TÂCHE COURTE A
Dans le billet sur les interprétations de « Déshabillez-moi », qui est l'auteur des paroles de la chanson ?
TÂCHE COURTE B
Reprenez le billet sur les interprétations de « Déshabillez-moi » et poursuivez-le après sa dernière phrase.

Monday, December 10, 2007

Citation du 11 décembre 2007

Déshabillez-moi, déshabillez-moi

Oui, mais pas tout de suite, pas trop vite

Sachez me convoiter, me désirer, me captiver

Juliette Gréco - Déshabillez-moi - Paroles : Robert Nyel. Musique: Gaby Verlor - 1967

Aujourd’hui, la Master class de la chanson : Juliette Gréco nous donne une leçon d’interprétation. Visionnez son interprétation de Déshabillez-moi. Et puis voyez celle de Mylène Farmer.

Première constatation : là où l’une est, disons « érotique », l’autre est franchement pornographique. Certes. Mais surtout, la chanson interprétée par Juliette Gréco nous prend tout entier dans la lente progression du désir ; même pressés, nous ne saurions l’accélérer : comme disait Bergson, il faut attendre que le sucre fonde.

[Entrées de texte et d'emplacement d'éléments]

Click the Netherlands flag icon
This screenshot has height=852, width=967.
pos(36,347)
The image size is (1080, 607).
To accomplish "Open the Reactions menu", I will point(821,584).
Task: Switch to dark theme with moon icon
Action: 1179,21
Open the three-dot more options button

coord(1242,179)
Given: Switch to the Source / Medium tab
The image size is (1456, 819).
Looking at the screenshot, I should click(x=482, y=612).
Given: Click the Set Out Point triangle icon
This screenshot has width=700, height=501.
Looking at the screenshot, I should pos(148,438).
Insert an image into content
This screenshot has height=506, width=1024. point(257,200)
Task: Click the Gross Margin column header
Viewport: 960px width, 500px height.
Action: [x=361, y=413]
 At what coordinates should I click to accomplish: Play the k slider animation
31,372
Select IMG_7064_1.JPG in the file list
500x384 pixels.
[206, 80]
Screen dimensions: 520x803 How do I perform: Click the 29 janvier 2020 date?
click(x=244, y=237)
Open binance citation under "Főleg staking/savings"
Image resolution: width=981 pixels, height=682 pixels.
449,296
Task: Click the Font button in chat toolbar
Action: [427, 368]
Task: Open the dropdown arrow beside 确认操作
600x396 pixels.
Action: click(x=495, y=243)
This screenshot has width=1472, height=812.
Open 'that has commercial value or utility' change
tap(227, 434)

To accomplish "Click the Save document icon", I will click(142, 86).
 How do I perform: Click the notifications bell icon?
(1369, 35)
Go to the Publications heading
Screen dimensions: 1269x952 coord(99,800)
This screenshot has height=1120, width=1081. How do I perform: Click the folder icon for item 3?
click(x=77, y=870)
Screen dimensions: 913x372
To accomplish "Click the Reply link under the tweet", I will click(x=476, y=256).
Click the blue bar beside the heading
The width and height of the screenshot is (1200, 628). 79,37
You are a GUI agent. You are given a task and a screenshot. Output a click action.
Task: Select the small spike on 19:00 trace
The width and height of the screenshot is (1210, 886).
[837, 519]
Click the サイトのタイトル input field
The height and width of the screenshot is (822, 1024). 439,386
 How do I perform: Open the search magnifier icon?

RÉPONSE A
Robert Nyel.

RÉPONSE B
Alors que Juliette nous impose l’attente de la montée du désir, Mylène Farmer presque nue sur scène (= ridicule de demander encore qu’on la déshabille) et cumulant les attitudes provocatrices, est dès le début dans la conclusion de l’acte. La réitération lancinante de la phrase - Déshabillez-moi - devient une provocation jeté à la face d’un public concupiscent ; quant au texte elle aurait gagné à le remplacer par des gémissements suggestifs.

On peut préférer, mais avouez qu’on perd quelque chose en route.

Car on a là toute une pédagogie du désir - au féminin, mais pas seulement (1) - qui nous explique à quoi servent les préliminaires amoureux, pédagogie rendue sensible par la durée de la chanson : 3 minutes 34 secondes. On ne peut pas faire moins. C’est une chanson-recette : recette du désir amoureux (2) ; et comme pour une bonne recette de cuisine, il ne faut pas se tromper dans les proportions et dans la durée de cuisson. Mais quand c’est cuit, alors il faut déguster : le soufflé risquerait de retomber ! Déshabillez-moi, déshabillez-moi / Maintenant tout de suite, allez vite.

D’ailleurs, la métaphore culinaire reste pertinente jusqu’à la fin, quand Gréco-la-Castratrice jette le masque :

- Et vous... déshabillez-vous!

- Oui, chef !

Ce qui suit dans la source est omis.